The Orioles released veteran pitcher Scott MacGregor, "the emblem of the Orioles intelligence and their almost 'magical' ability to surpass their apparent skills," as Boswell observed, on that very day. Punching the button on an overdue beginning of a painful rebuilding. The Orioles then beat the Rangers, 9-4. When Ripken settled under a game-opening popup and caught it without breaking a sweat, the park went nuclear.
Said Orioles broadcaster Jon Miller, "It was like the World Series had started."
But they'd finish 1988 at 54-107. They'd get to a couple of mid-1990s postseasons managed by one-time Oriole second baseman Davey Johnson; they'd make three under Buck Showalter in this decade. But they haven't been back to the World Series since they beat the Phillies in five in 1983. And what was once the Oriole Way was buried once and for almost all by The Other Streak.
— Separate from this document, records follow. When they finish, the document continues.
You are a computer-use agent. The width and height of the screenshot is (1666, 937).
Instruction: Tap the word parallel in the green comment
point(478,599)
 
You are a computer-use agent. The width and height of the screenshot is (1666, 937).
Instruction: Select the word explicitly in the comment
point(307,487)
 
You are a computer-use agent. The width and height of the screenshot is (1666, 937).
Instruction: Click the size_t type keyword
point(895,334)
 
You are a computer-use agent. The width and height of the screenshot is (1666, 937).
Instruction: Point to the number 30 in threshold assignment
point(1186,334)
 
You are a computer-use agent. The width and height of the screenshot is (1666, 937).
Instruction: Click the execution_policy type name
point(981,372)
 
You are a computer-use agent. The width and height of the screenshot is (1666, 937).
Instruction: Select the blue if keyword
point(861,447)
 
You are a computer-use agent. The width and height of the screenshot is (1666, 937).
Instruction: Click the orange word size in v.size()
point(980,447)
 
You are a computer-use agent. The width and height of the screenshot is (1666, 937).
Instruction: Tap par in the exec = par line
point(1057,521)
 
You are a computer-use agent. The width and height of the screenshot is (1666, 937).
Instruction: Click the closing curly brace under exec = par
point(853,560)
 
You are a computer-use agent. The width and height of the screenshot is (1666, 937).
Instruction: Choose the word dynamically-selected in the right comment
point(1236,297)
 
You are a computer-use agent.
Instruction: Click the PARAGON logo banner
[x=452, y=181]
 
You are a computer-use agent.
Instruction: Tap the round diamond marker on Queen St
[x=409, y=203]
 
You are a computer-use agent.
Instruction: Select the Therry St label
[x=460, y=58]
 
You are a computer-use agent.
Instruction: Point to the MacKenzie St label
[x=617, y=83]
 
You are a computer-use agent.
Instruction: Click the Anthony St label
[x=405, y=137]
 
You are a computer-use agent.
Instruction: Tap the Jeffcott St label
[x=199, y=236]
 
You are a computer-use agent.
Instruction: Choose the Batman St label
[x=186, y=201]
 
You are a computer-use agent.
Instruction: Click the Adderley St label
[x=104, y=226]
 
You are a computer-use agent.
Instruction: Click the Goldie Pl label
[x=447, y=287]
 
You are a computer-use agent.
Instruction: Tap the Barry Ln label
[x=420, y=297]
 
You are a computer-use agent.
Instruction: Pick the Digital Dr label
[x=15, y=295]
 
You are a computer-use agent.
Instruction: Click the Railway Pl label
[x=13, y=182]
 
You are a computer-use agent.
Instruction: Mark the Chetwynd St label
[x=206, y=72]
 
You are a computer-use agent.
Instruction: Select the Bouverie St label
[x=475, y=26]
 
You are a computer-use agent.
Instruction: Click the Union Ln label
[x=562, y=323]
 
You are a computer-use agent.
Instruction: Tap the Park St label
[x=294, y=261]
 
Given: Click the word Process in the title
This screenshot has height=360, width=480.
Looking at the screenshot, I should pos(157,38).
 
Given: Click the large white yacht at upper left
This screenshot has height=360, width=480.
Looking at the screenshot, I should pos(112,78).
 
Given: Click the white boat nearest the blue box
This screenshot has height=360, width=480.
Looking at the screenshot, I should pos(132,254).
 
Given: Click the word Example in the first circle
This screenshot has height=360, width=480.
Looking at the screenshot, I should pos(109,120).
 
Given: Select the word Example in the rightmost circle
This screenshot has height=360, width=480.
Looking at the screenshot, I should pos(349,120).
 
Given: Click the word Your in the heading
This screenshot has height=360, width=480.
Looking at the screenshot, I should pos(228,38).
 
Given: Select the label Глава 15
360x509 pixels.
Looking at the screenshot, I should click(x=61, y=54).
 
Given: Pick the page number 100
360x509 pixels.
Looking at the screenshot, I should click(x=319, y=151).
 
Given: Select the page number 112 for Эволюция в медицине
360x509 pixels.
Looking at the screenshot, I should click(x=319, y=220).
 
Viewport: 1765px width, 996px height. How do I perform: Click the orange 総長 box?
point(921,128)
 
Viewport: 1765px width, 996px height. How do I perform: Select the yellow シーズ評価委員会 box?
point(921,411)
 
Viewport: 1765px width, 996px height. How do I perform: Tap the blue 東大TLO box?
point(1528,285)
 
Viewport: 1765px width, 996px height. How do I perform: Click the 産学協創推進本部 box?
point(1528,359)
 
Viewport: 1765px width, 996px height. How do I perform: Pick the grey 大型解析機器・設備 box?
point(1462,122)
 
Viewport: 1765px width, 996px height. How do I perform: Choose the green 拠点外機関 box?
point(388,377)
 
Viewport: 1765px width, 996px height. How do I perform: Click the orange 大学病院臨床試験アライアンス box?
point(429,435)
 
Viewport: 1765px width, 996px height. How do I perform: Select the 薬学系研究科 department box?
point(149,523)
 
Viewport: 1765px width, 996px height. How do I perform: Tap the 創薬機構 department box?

It didn't get the Orioles all the way into the record books on the negative side. The '88 Zer-Os fell just short of the record losing streak set by the '61 Phillies. But it isn't every team that opens a season losing 21 straight. Or busts the streak, loses the next two, and still gets their their Hall of Fame-in-waiting shortstop a busty buss.
Then-President Ronald Reagan had once called the Orioles clubhouse to congratulate them on winning the 1983 World Series. During The Other Streak, Reagan called Frank Robinson to offer encouragement. "I've been accused of being a jinx by coming on Opening Day," said Reagan, "but you can't blame me for this one."
"He told me to win one for the Gipper," Robinson remembered.
It only took five more games to do it.